Sobre a apelação de W.D. para que não seja julgado pelo Tribunal do Júri, o relator do recurso novamente negou o pedido. Para Tristão, no processo estão demonstrados indícios de autoria e de materialidade do crime, requisitos suficientes para ensejarem o julgamento por júri popular.

"As provas dos autos apontam indícios suficientes de autoria e materialidade para a pronúncia do recorrente. Os indícios de autoria também estão presentes, pois há depoimentos testemunhais que revelam indícios de autoria do delito pelo recorrente", afirma outro trecho do voto, que foi acompanhado pelos desembargadores José Luiz Barreto Vivas e Carlos Henrique Rios do Amaral.

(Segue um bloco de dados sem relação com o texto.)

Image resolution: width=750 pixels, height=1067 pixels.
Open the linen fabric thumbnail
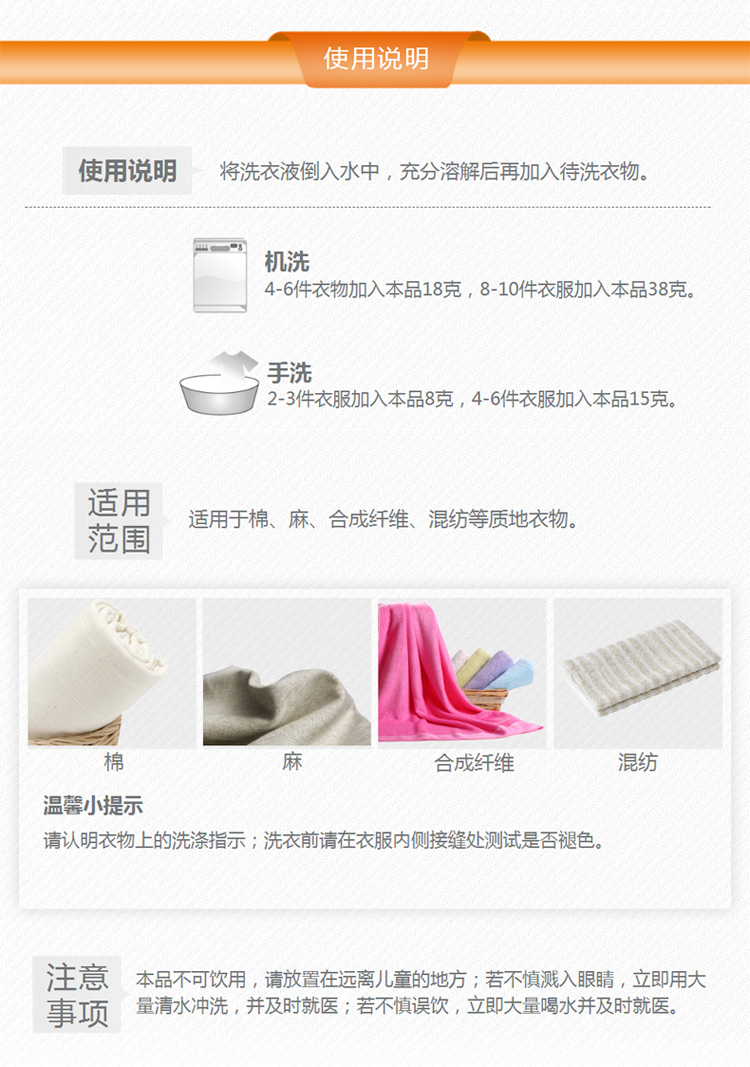[287, 672]
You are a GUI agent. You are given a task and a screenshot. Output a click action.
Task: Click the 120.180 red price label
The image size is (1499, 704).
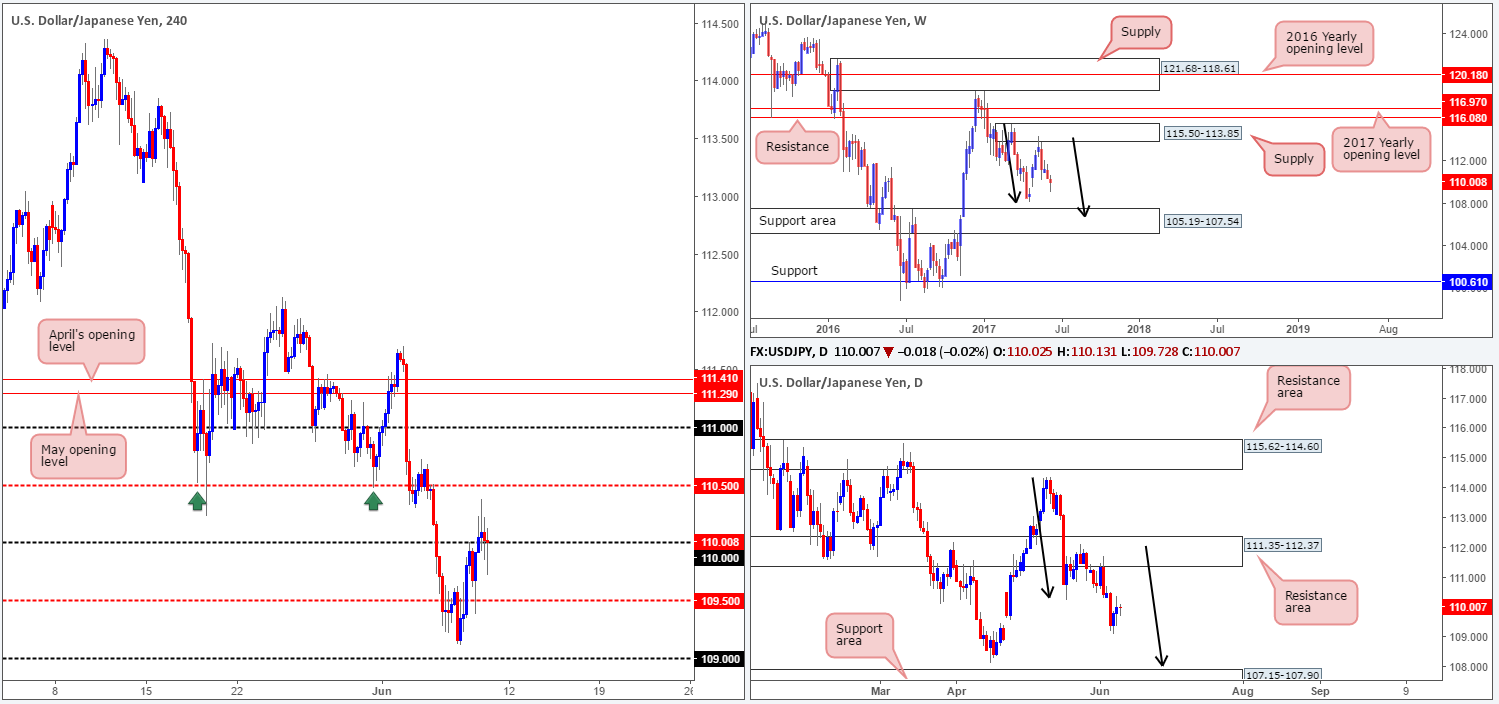[x=1468, y=75]
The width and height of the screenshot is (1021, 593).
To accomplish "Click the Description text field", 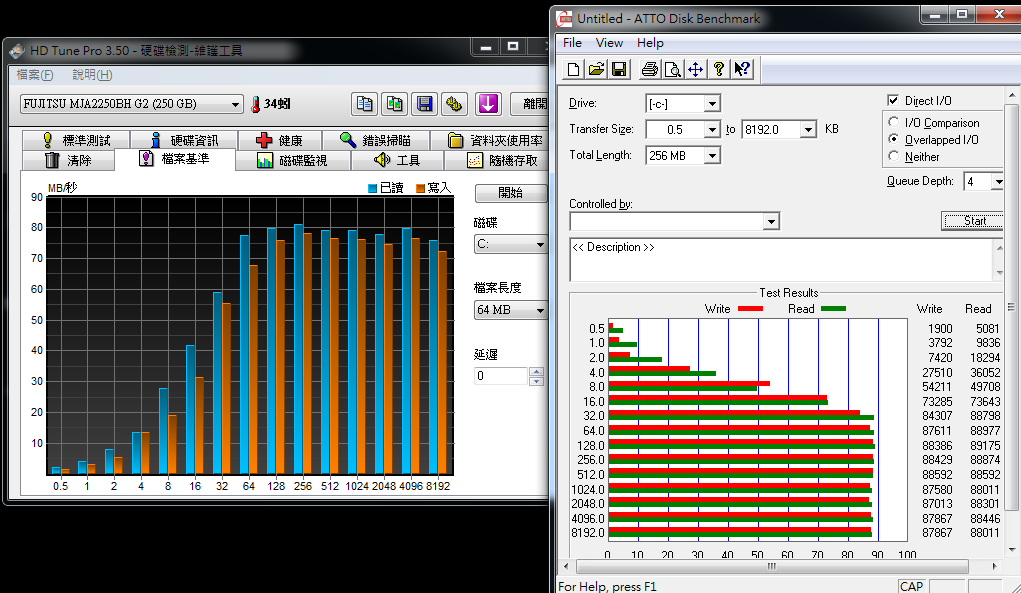I will tap(780, 260).
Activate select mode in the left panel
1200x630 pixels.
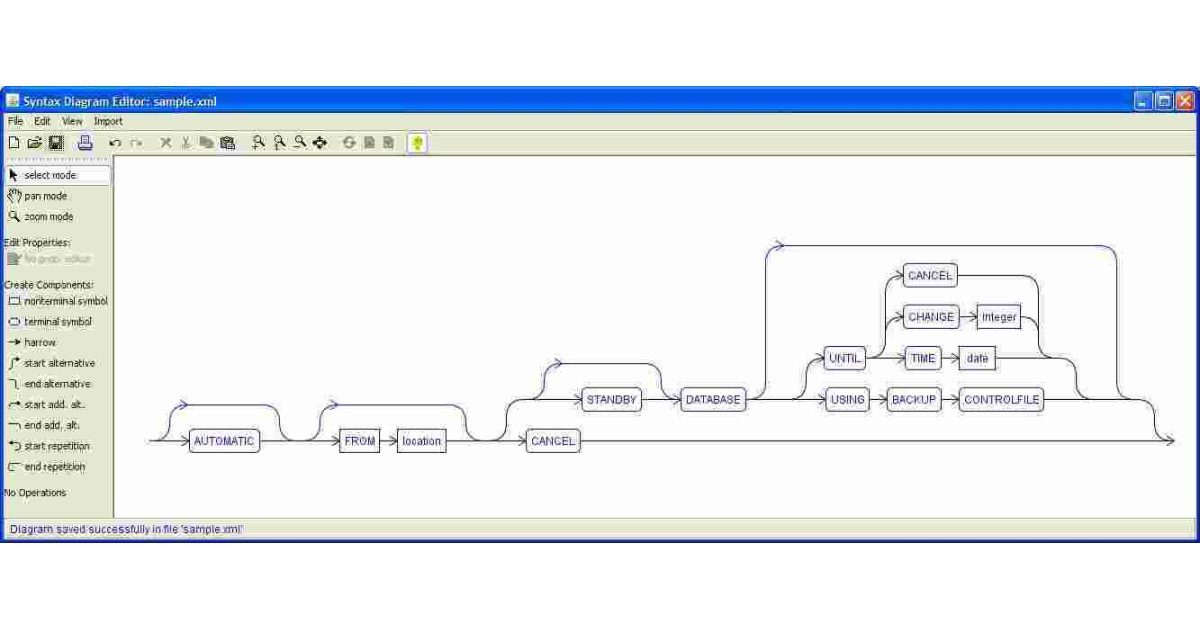point(50,175)
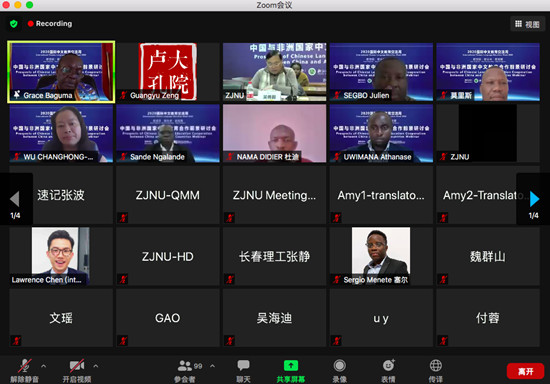Select Grace Baguma's highlighted video tile

click(61, 72)
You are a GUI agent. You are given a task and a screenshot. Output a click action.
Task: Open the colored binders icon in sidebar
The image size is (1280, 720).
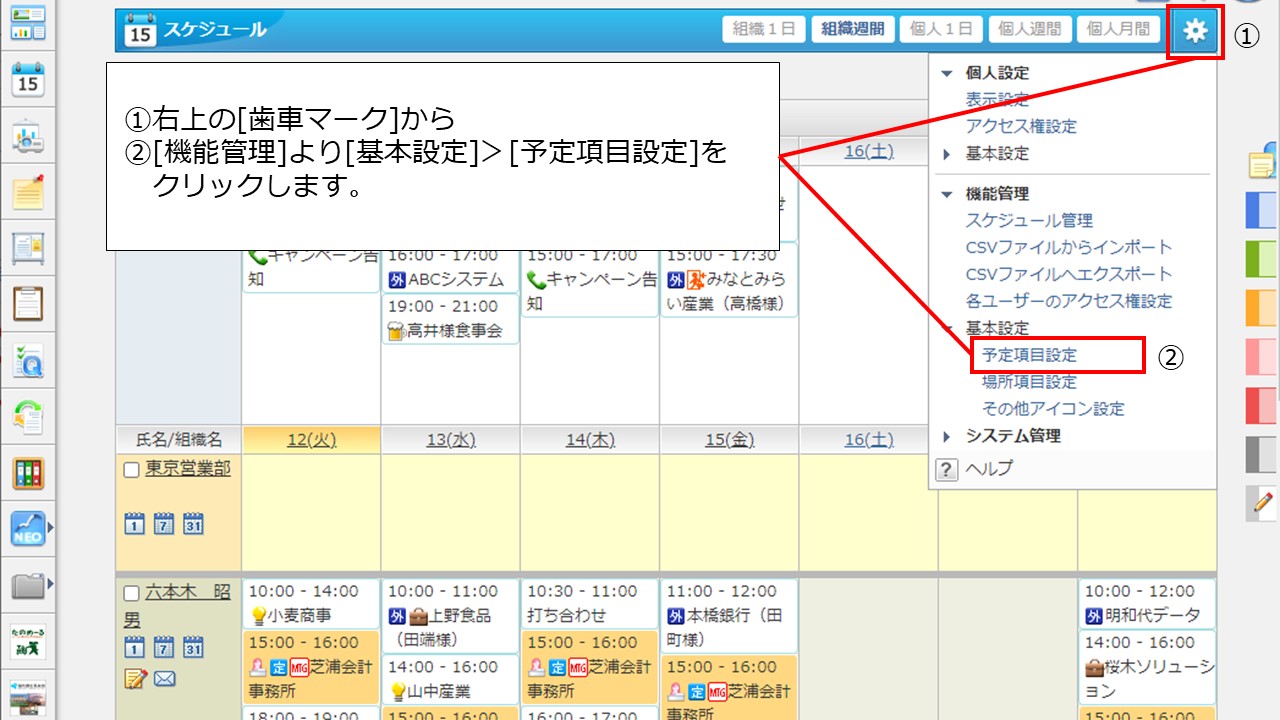[x=28, y=472]
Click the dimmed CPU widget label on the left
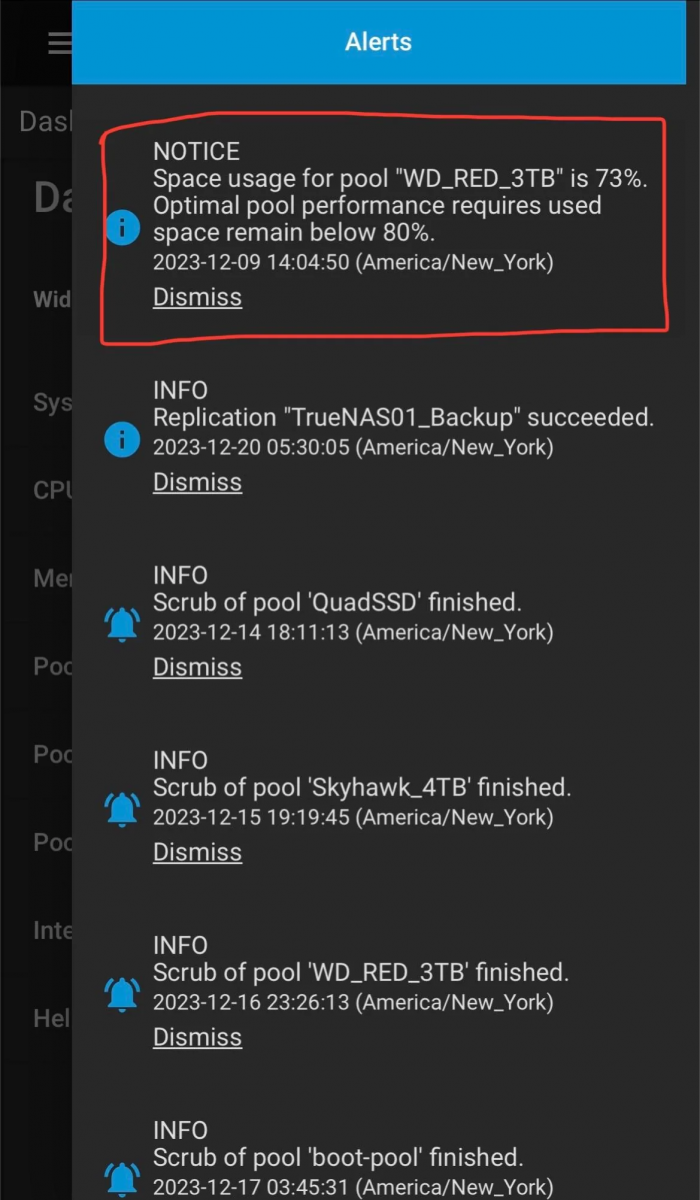This screenshot has height=1200, width=700. [x=52, y=491]
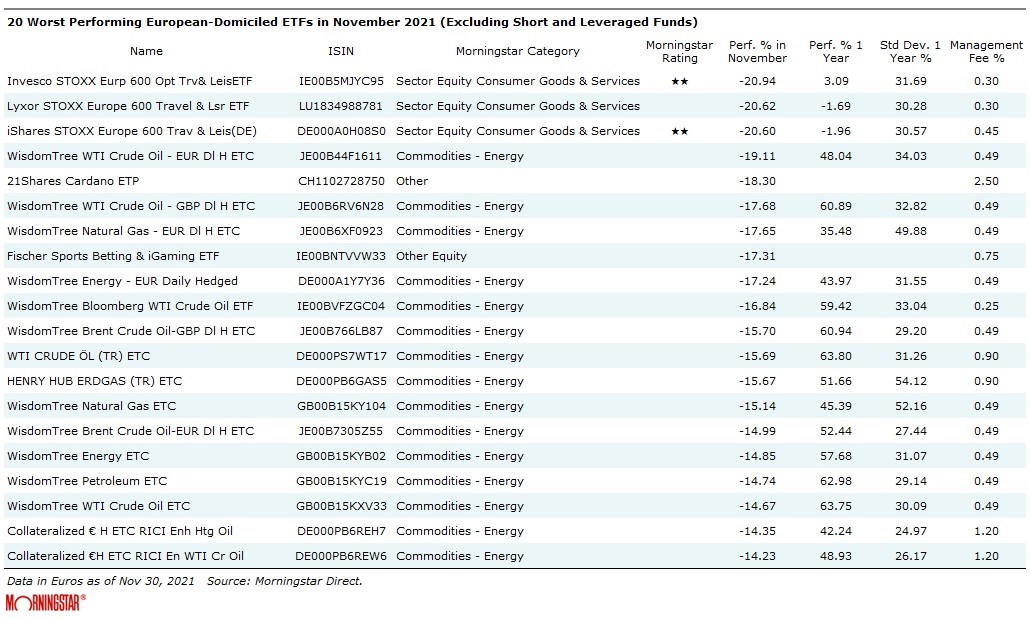Click the Perf. % in November header

pyautogui.click(x=757, y=51)
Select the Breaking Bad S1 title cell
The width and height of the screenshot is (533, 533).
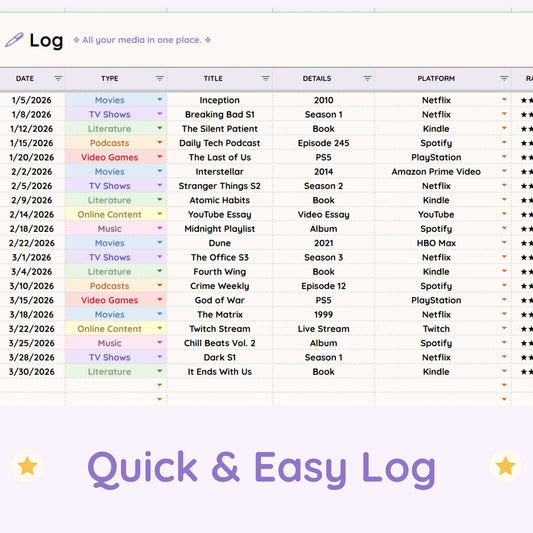(x=220, y=115)
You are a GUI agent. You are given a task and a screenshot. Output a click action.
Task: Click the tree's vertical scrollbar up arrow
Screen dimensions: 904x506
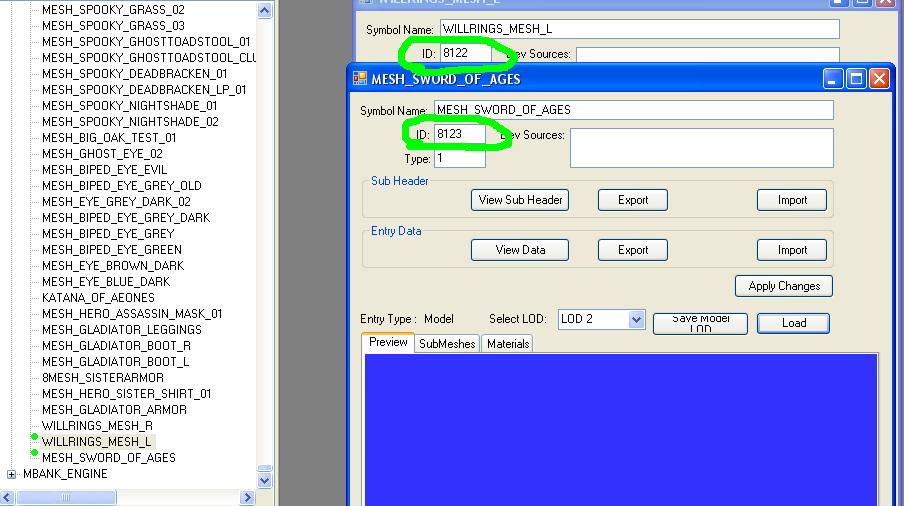(x=265, y=11)
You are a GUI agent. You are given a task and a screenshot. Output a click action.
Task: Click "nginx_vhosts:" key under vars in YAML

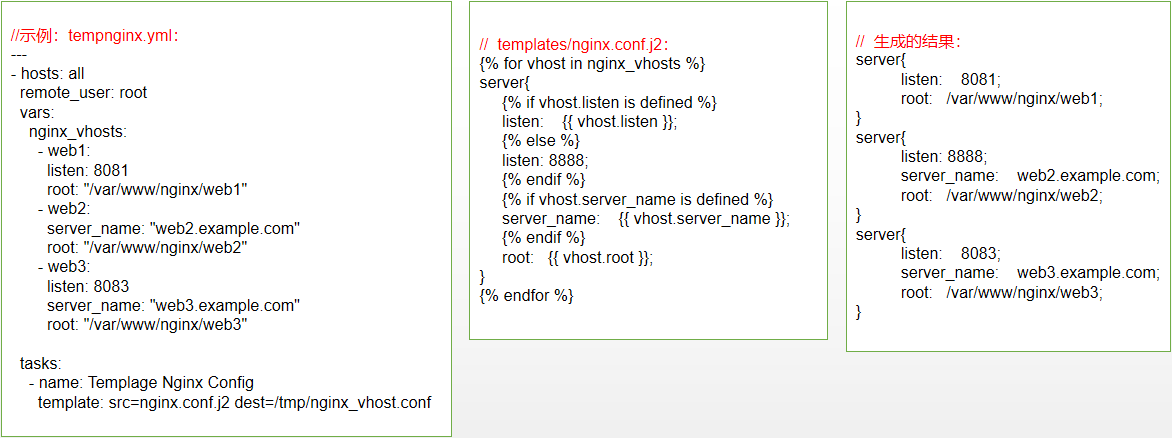coord(77,131)
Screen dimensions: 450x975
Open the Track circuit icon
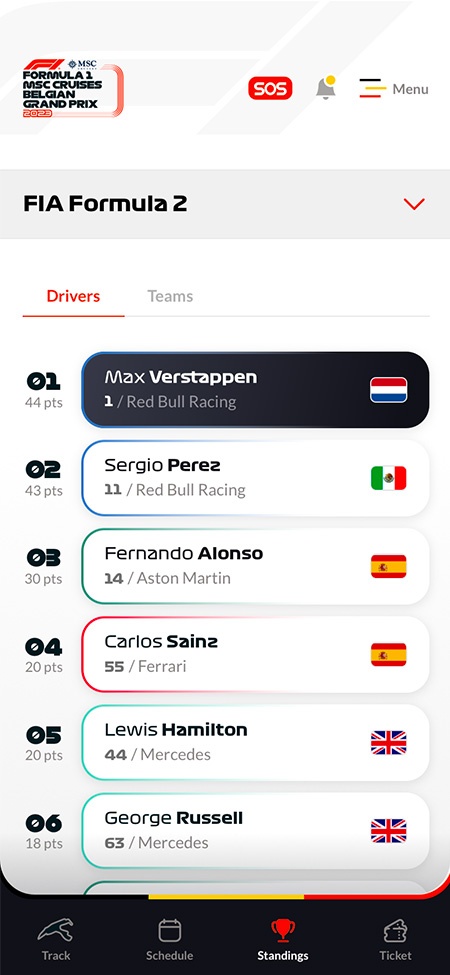(56, 931)

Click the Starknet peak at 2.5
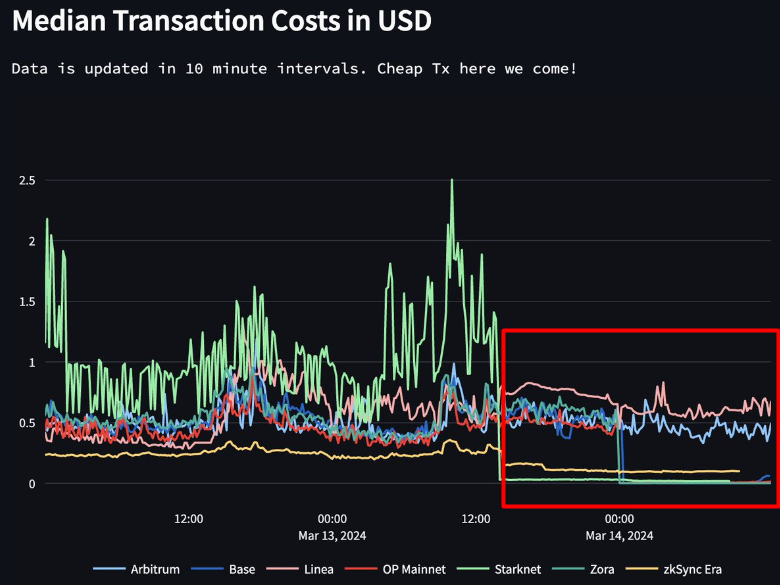[x=452, y=180]
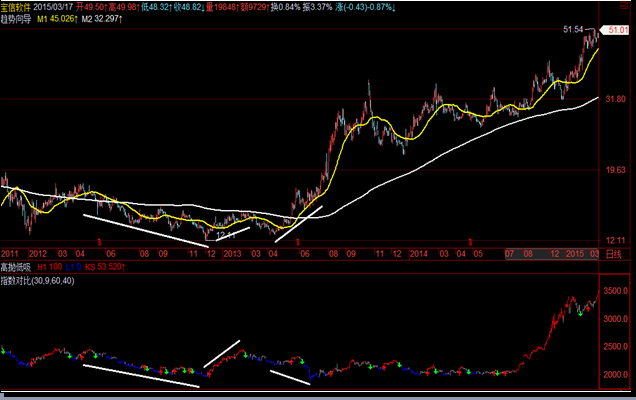636x400 pixels.
Task: Click the 31.80 price axis level
Action: 616,99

De acordo com a denúncia do Ministério Público Estadual, em 2008, o veículo de W.J.D.O., que dirigia embriagado e em alta velocidade, colidiu com outro carro, resultando na morte de três pessoas da mesma família. O processo contra o empresário tramita na 1ª Vara Criminal de Viana, que vai aguardar a publicação do acórdão da decisão e o retorno do processo para marcar o Júri Popular, o qual ele será submetido, provavelmente, ainda este ano.